La novità di questa presentazione risiede nel fatto che l’immagine di Dio che viene rivelata è quella del Consolatore. Tale presentazione è completa quando, leggendo il vangelo, ascoltiamo la promessa di Gesù: “Io pregherò il Padre ed egli vi darà un altro Consolatore perché rimanga con voi per sempre, lo Spirito di verità che il mondo non può ricevere, perché non lo vede e non lo conosce. Voi lo conoscete, perché egli dimora presso di voi e sarà in voi” (Gv 14,16-17).

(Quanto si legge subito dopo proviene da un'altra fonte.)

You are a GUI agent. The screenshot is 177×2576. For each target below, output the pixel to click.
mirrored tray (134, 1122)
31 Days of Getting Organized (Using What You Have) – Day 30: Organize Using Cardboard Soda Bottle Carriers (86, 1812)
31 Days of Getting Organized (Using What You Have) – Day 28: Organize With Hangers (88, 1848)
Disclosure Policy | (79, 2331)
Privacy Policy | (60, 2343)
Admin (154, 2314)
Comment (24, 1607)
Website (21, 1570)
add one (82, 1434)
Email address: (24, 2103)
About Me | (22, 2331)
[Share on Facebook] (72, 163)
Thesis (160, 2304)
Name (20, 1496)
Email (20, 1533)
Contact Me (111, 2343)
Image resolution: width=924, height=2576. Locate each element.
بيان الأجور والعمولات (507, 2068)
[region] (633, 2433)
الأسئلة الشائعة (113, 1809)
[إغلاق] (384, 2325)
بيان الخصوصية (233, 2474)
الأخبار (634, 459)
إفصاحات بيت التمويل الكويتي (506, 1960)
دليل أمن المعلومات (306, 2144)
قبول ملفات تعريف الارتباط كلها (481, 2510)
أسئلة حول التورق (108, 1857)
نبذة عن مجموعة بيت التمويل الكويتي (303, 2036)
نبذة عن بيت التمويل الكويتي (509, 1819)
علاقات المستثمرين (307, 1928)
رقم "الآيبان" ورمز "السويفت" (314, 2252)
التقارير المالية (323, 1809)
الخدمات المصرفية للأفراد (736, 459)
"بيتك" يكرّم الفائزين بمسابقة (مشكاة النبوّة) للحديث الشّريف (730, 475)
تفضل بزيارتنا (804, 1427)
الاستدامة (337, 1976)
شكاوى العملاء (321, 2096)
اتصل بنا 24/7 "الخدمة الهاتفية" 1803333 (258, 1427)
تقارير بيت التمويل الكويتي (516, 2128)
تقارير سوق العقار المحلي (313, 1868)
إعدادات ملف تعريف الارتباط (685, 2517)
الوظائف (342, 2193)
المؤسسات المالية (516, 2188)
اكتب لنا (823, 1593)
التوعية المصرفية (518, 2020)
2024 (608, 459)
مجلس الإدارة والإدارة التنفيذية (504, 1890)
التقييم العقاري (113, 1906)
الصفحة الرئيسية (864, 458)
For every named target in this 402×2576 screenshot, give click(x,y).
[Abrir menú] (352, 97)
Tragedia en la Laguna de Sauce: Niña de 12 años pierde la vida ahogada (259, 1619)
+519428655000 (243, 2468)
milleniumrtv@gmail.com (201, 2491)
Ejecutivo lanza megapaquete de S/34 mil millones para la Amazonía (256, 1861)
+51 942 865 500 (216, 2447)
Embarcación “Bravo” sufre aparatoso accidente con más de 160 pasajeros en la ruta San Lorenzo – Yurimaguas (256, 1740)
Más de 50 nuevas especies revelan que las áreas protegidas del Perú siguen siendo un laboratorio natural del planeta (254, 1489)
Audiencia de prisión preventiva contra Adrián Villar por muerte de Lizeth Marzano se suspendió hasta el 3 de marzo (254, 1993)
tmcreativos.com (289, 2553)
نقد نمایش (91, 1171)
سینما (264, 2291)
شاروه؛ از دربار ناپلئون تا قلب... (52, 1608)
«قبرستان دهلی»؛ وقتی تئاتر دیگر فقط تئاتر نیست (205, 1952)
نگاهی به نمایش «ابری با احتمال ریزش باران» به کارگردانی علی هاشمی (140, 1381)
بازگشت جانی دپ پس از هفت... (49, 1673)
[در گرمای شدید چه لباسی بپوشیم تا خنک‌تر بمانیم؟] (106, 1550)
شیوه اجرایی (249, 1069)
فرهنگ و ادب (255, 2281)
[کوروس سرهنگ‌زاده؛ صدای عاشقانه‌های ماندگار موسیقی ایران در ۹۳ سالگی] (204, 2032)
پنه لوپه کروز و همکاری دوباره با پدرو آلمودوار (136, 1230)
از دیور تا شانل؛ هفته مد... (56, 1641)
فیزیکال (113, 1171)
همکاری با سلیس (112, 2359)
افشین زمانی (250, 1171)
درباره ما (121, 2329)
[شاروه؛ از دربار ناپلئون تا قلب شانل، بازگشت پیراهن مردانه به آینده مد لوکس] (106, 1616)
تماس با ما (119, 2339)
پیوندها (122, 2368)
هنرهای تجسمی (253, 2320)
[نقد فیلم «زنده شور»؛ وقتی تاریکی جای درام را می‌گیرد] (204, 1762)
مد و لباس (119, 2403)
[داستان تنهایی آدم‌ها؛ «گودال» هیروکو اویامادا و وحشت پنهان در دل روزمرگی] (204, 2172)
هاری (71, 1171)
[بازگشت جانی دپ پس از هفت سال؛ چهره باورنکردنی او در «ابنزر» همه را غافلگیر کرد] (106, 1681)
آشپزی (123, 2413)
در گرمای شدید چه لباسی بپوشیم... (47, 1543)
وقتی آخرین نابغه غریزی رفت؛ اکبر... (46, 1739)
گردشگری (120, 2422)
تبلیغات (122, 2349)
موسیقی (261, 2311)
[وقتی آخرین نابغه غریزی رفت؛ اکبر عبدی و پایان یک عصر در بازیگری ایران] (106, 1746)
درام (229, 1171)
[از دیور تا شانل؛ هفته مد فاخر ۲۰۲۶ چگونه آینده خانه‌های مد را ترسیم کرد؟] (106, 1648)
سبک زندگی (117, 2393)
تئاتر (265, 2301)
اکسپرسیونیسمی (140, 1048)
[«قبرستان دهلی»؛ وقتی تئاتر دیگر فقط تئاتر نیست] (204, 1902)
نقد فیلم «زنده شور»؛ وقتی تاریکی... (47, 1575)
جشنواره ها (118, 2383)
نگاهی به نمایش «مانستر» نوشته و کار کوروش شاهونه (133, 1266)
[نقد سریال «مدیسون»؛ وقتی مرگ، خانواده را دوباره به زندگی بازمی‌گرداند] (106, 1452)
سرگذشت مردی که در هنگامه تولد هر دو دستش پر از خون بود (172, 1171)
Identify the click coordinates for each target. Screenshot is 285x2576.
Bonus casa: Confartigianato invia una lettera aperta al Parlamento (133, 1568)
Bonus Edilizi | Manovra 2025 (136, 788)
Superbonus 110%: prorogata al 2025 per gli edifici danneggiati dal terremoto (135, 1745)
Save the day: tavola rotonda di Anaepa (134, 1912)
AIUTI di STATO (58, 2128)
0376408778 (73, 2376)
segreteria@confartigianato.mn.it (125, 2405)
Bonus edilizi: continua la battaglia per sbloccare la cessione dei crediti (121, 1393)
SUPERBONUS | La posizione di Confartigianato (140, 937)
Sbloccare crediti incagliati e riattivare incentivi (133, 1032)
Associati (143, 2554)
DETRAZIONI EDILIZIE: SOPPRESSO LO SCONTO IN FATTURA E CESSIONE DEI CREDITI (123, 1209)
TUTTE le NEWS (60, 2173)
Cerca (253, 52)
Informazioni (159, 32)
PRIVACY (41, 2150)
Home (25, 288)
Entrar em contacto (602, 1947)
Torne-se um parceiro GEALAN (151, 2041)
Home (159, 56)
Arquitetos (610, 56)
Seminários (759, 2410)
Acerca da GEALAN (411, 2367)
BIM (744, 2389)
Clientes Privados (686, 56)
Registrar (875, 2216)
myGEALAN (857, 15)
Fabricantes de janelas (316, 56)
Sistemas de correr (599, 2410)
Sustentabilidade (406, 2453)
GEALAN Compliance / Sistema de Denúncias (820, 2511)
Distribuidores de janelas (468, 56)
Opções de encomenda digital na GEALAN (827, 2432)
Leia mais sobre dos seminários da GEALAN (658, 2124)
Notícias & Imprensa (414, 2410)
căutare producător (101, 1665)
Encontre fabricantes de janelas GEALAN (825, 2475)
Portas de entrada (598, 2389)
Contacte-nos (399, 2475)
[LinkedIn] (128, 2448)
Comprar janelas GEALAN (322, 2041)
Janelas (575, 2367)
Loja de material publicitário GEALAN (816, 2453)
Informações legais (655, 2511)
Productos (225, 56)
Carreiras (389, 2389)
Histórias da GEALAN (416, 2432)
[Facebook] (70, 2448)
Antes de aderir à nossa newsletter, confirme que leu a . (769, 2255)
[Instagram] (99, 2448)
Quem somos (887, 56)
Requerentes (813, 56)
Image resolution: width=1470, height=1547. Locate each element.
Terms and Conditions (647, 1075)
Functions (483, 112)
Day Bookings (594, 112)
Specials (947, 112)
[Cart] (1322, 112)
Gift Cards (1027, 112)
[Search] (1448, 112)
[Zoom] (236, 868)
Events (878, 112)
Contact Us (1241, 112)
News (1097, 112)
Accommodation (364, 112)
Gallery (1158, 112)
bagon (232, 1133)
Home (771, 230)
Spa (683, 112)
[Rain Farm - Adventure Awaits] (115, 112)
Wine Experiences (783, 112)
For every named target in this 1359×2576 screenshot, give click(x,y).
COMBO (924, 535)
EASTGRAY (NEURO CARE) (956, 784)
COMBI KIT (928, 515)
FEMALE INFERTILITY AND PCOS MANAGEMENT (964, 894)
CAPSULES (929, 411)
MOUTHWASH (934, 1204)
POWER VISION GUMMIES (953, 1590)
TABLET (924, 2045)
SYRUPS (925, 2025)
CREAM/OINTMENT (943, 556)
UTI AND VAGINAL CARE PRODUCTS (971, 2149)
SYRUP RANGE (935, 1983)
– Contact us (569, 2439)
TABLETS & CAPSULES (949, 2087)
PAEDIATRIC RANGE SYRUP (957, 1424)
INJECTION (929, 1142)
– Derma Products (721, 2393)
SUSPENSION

Parlando di “altro” Consolatore che rimane per sempre con i discepoli che sarebbero restati orfani di Cristo (v. 18), non si può fare a meno di pensare che ve ne sia un altro, e questi, senza dubbio è lo stesso Salvatore. L’intera Trinità, perciò, si presenta con una forte caratteristica di “consolazione”, di prossimità all’uomo, al punto da dimorare con lui, presso di lui, in lui.

Così perciò può esprimersi il CV II: “Lo Spirito dimora nella Chiesa e nei cuori dei fedeli come in un tempio (cfr. 1 Cor 3,16; 6,19) e in essi prega e rende testimonianza della loro condizione di figli di Dio per adozione (cfr. Gal 4,6; Rm 8,15-16 e 26). Egli introduce la Chiesa nella pienezza della verità (cfr. Gv 16,13), la unifica nella comunione e nel ministero, la provvede e dirige con diversi doni gerarchici e carismatici, la abbellisce dei suoi frutti (cfr. Ef 4,11-12; 1 Cor 12,4; Gal 5,22). Con la forza del Vangelo la fa ringiovanire, continuamente la rinnova e la conduce alla perfetta unione col suo Sposo” (LG n. 4). Queste parole ci aiutano a chiarire il ruolo dello Spirito Consolatore nella chiesa. Colpisce il fatto che nel documento conciliare si rinnovi spesso l’affermazione che la chiesa è stata ricoperta di doni dal Signore e che attraverso la sua opera Dio mostri di non tollerare l’idea che la sua creatura, l’uomo, possa restare solo.

In effetti possiamo leggere l’intero processo di creazione-redenzione-comunione come un unico movimento in cui la solitudine, la sensazione di abbandono e disperazione che prova chi non trova nessuno al suo fianco soprattutto nei momenti di difficoltà e di smarrimento, viene vinta dalla prossimità di Dio. Dio si pone accanto alla sua creazione, Dio si affianca alla creatura da redimere, Dio con-vive con / nella sua creazione. La misericordia è opera di consolazione, è l’atto di con-solare, approssimarsi a colui che è solo.

Vorrei esortarvi oggi a lasciarci consolare da Dio, a lasciare che Dio sieda al nostro fianco e versi sulle nostre ferite interiori l’olio della consolazione. Vorrei esortarvi a benedire la Trinità con le parole dell’apostolo, che lascio alla vostra meditazione (2Cor 1,3-5):

Sia benedetto Dio, Padre del Signore nostro Gesù Cristo, Padre misericordioso e Dio di ogni consolazione, il quale ci consola in ogni nostra tribolazione perché possiamo anche noi consolare quelli che si trovano in qualsiasi genere di afflizione con la consolazione con cui siamo consolati noi stessi da Dio. Infatti, come abbondano le sofferenze di Cristo in noi, così, per mezzo di Cristo, abbonda anche la nostra consolazione.